Relating geologic units and mobility system kinematics contributing to Curiosity wheel damage at Gale Crater,Mars

Curiosity landed on plains to the north of Mount Sharp in August 2012. By June 2016 the rover had traversed 12.9 km to the southwest, encountering extensive strata that were deposited in a fluvial-deltaic-lacustrine system. Initial drives across sharp sandstone outcrops initiated an unacceptably high rate of punctures and cracks in the thin aluminum wheel skin structures. Initial damage was found to be related to the drive control mode of the six wheel drive actuators and the kinematics of the rocker-bogie suspension.
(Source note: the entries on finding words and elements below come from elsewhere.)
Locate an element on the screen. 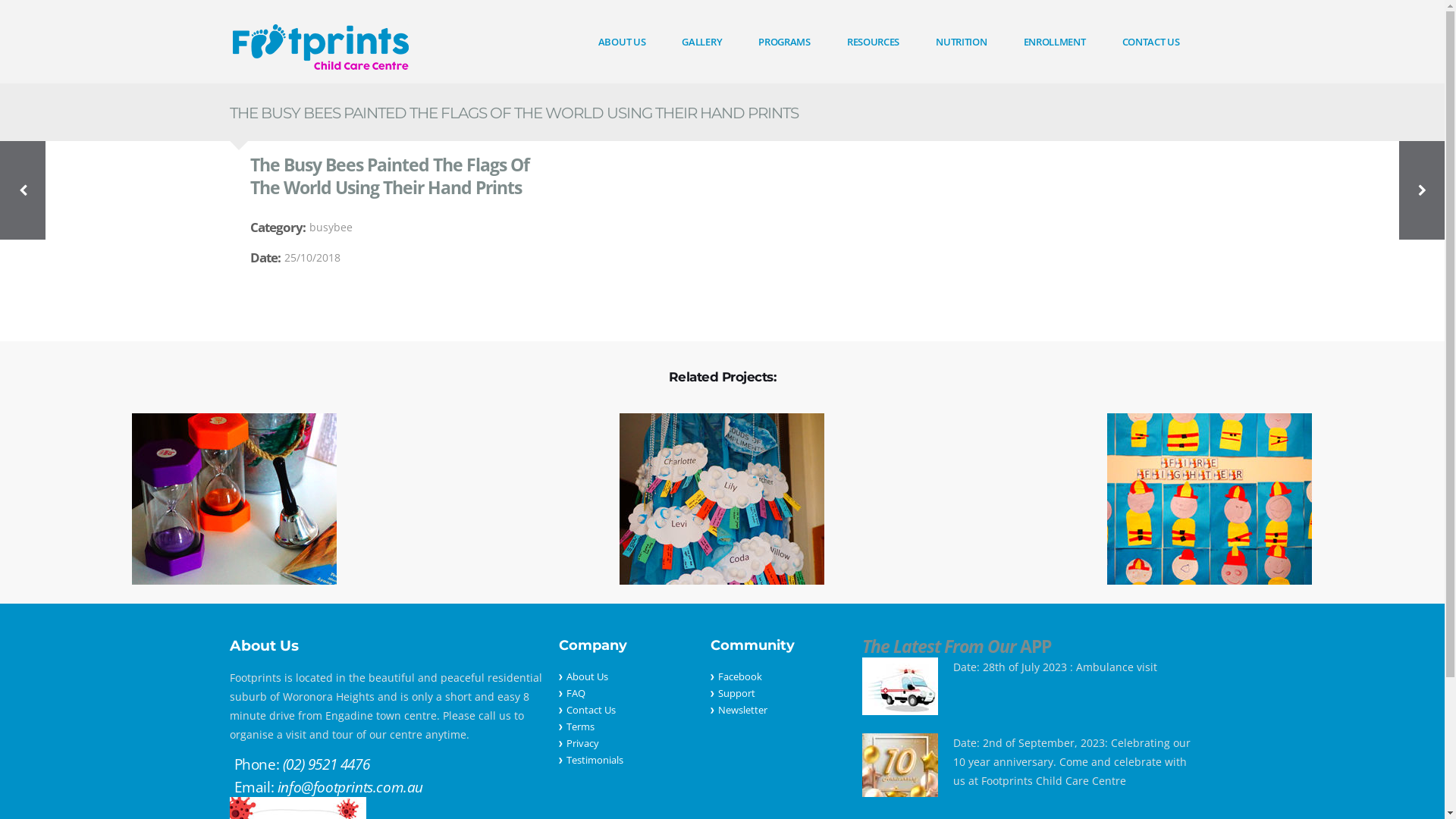 This screenshot has height=819, width=1456. 'GALLERY' is located at coordinates (701, 40).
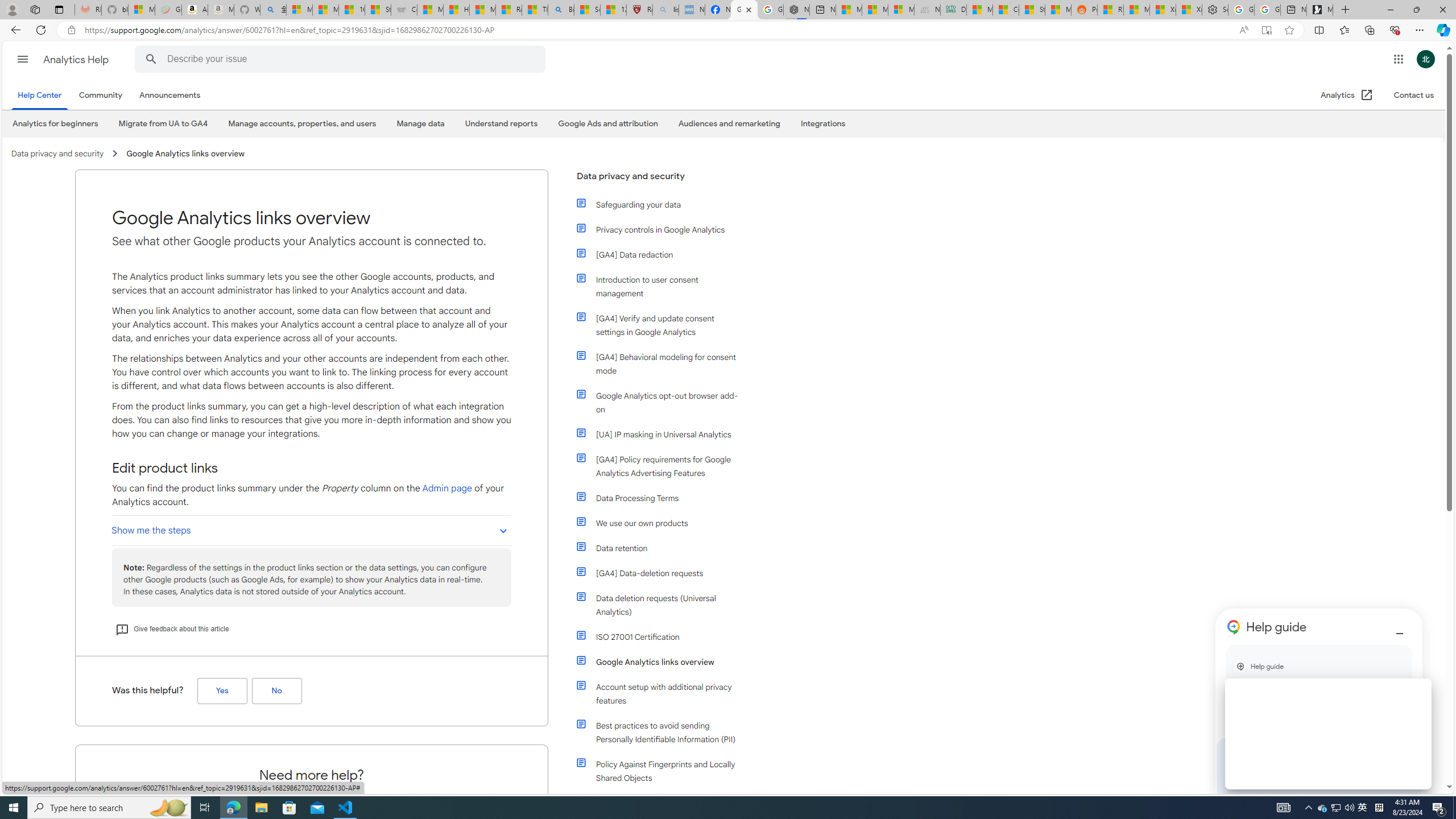  What do you see at coordinates (658, 363) in the screenshot?
I see `'[GA4] Behavioral modeling for consent mode'` at bounding box center [658, 363].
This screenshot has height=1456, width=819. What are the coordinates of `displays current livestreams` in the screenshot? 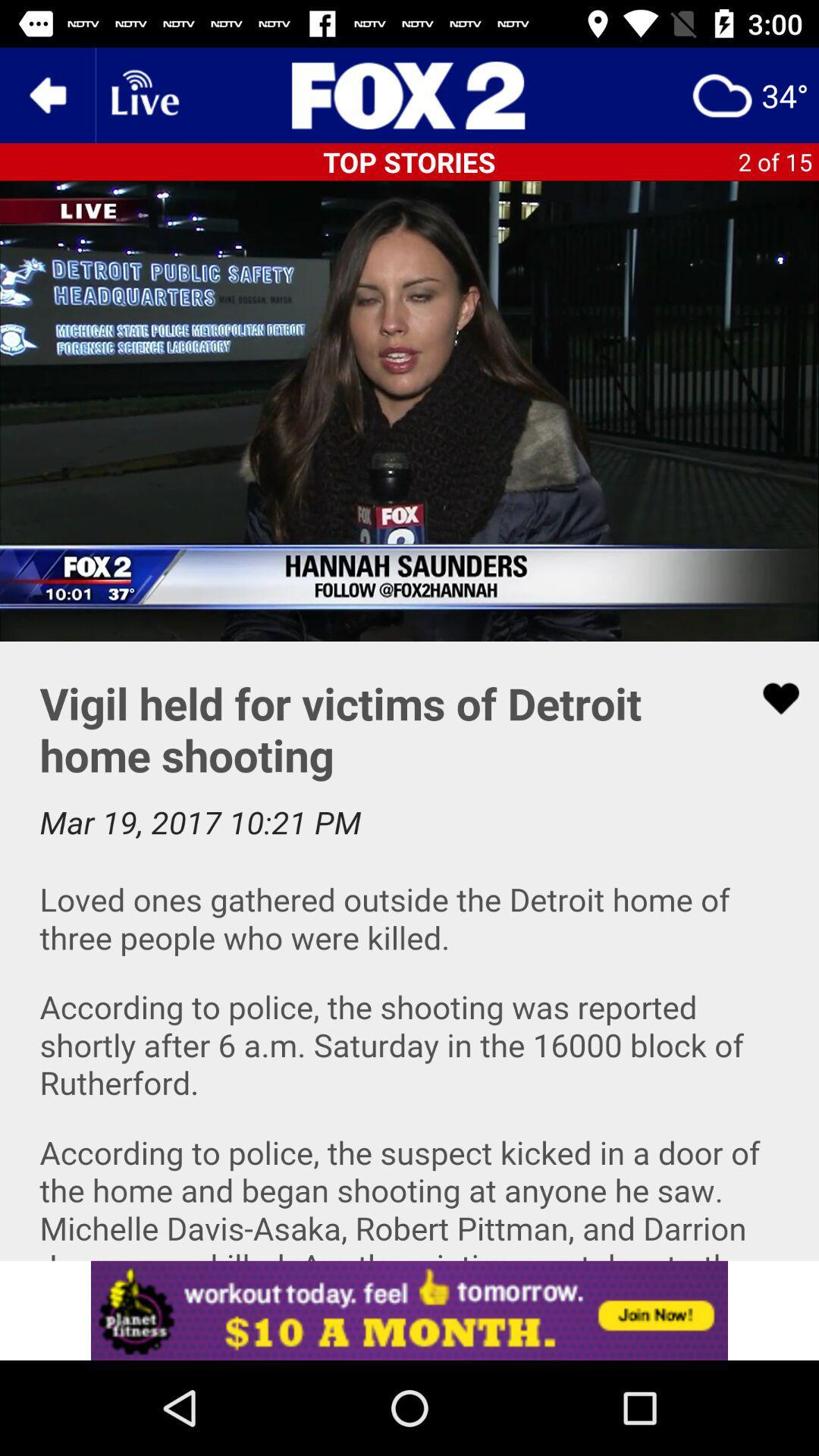 It's located at (143, 94).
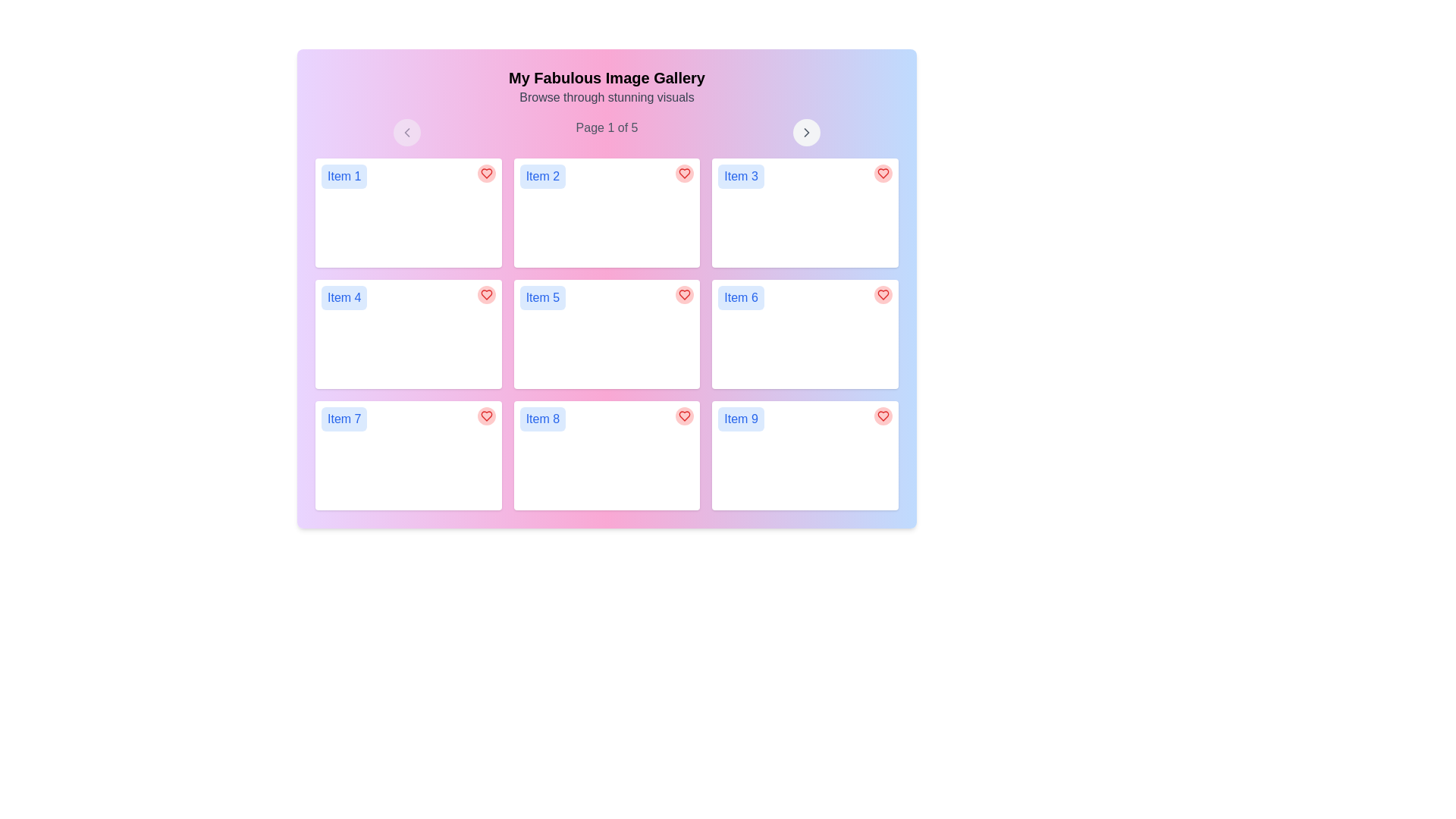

Wheels leading a suspension pivot were forced onto sharp, immobile surfaces by the other wheels as they maintained their commanded angular velocities. Wheel damage mechanisms such as geometry-induced stress concentration cracking and low-cycle fatigue were then exacerbated. A geomorphic map was generated to assist in planning traverses that would minimize further wheel damage. A steady increase in punctures and cracks between landing and June 2016 was due in part because of drives across the sharp sandstone outcrops that could not be avoided. Wheel lifetime estimates show that with careful path planning the wheels will be operational for an additional ten kilometers or more, allowing the rover to reach key strata exposed on the slopes of Mount Sharp.